Everyone thinks they have to run it super cool and check to be sure temps are low. That's not what it is about. The reverse is true! Cool operation is damaging operation. Little, if any, break-in will occur unless it is heat cycled properly.

The manufactures can’t make a piston/sleeve turn over smoothly at room temp, because when the engine runs the sleeve will expand and there will be no seal at operating temp. See how that makes sense?!

So preheat it if necessary and don't run it cool, and heat cycle it, and you'll be good to go! After you have done this several times then you can gradually lean out the HSN to get best performance, but it should then be richened up just rich of peak to ensure it lasts long too. Running it at max peak rpm will lead to the shortest useful life of the piston and sleeve. If racing that is fine but if you are just playing and bashing you may want to run just a little richer than that peak setting. Racers pistons and sleeves don’t last nearly as long because they race them so leaned out to get best performance, but you cant do that too long. After the HSN is set then it is time to set the low and/or mid range needles and idling setting.
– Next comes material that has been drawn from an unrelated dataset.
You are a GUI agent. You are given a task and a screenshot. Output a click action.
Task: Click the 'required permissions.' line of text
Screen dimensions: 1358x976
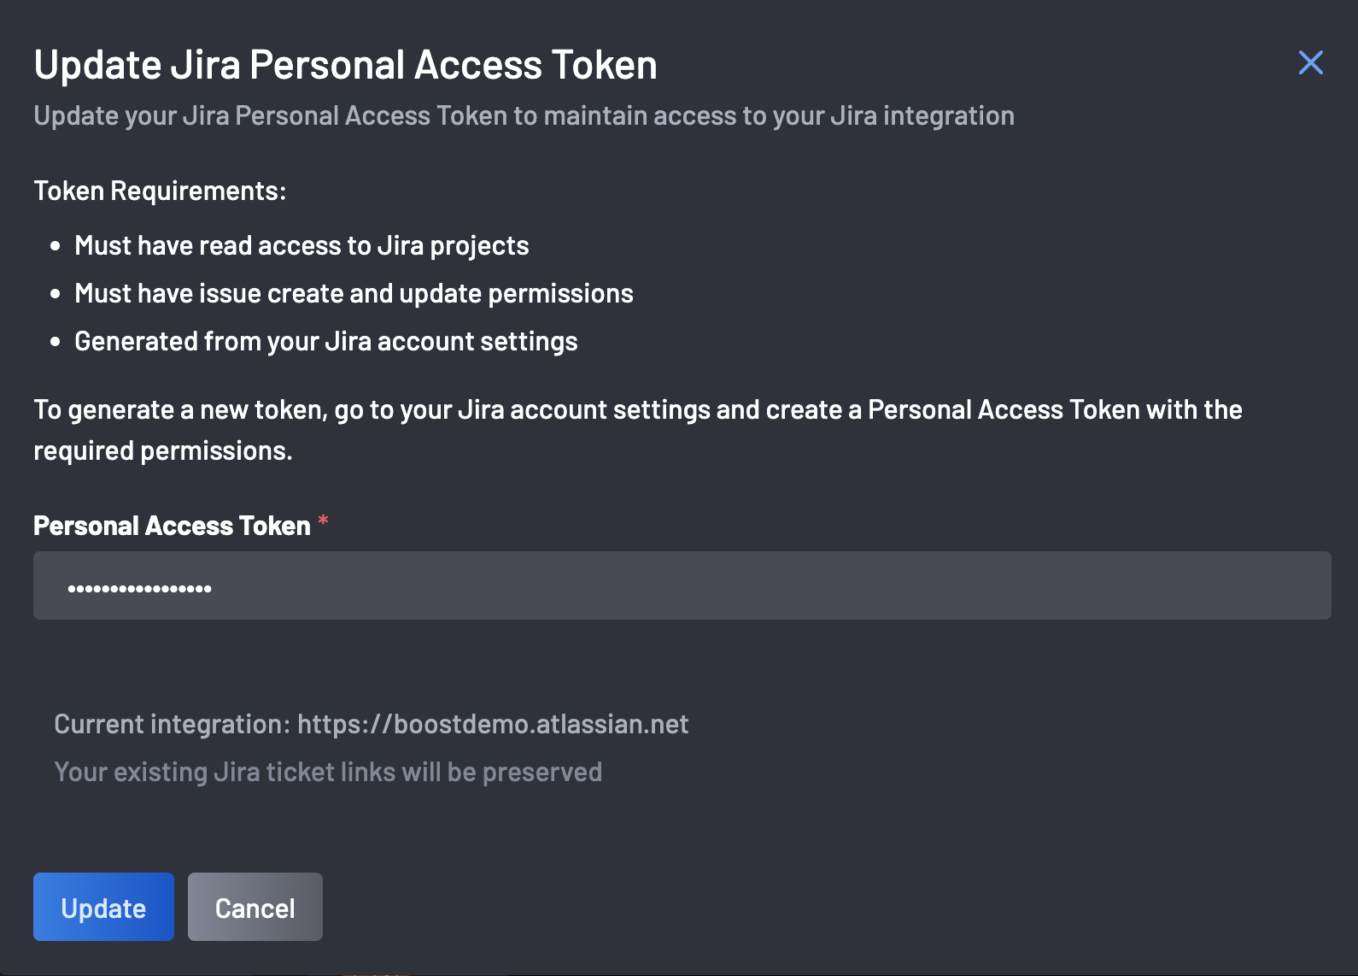pos(163,451)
I see a lot of people idle the engine for a tank and then they let it cool off thinking that they are "heat cycling" it. However, because they are not running it up to WOT it is not generating enough heat to be of any use to a breakin/heat cycle. So, inadvertently by idling they are just letting the engine sleeve and piston wear and grind away the taper at the top from the cold tight fit that they are allowing to happen when idling away on the bench. Research has shown that basically no break-in effect takes place AT ALL unless the engine is allowed to come up to operating temp and for at least 2 minutes. So if you are idling away and then let it cool there is zero break-in/heat cycle benefit. But if you want to wear away the sleeve and piston fit and therefore wreck an engine, then prolonged idling will definitely do it for you!
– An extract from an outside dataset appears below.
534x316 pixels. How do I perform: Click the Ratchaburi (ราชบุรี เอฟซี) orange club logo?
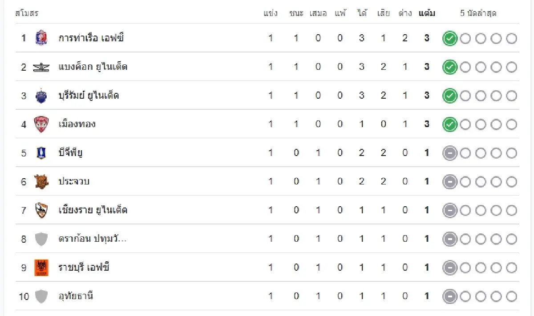pos(41,268)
As you do several 2 - 3 minute runs, you will see the engine come alive right before your eyes. It will respond to throttle quicker, accelerate better and show its power right in front of you.

So to paraphrase a proper break-in is:

Run the engine for at least five 2-3 minutes runs bringing the engine to WOT passes during those runs. Let it cool down between each run and make sure you move the piston to BDC by turning the flywheel manually.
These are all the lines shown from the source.